I have been mounting Windows shares for years with this script, which just boils down to "sudo mount -t cifs":

https://github.com/rdiez/Tools/blob/master/MountWindowsShares/mount-windows-shares-sudo.sh

I noticed under Linux that some applications (like Emacs), the desktop's file manager (like Caja) or even the whole desktop sometimes hang for a number of seconds. It is very annoying. It turns out the reason is that the hanging software is trying to look at a file or a directory on an unresponsive CIFS / SMB mount.

The easiest way to reproduce this issue is from outside the office: I start the VPN, connect to the Windows shares, and then tear down the VPN.

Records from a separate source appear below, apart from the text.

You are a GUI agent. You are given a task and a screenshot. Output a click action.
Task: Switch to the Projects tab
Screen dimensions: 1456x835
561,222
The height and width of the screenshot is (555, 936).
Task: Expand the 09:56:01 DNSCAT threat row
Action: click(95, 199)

I have tried mount option "echo_interval=4", but that does not really help. The Kernel does seem to notice more quickly that the connection has become unresponsive:

Feb 03 23:24:37 rdiez4 kernel: CIFS: VFS: \\192.168.1.3 has not responded in 12 seconds. Reconnecting...

The trouble is, it tries to reconnect automatically. That means that the next application which attempts to access something under the unresponsive mount will hang again. I think the pauses last 10 seconds, it must be hard-coded in the CIFS Kernel code. If the application retries itself, or tries to look at more than 1 file before failing the whole operation, then the time adds up accordingly. If the shell's current directory is on such a failing path, it bugs you for a while.

What I need is for the connection to automatically drop when it becomes unresponsive, and do not retry to connect again.

Alternatively, applications should fail immediately if a connection has been deemed unresponsive in the meantime, and hasn't been successfully re-established yet.

Is there a way to achieve that behaviour?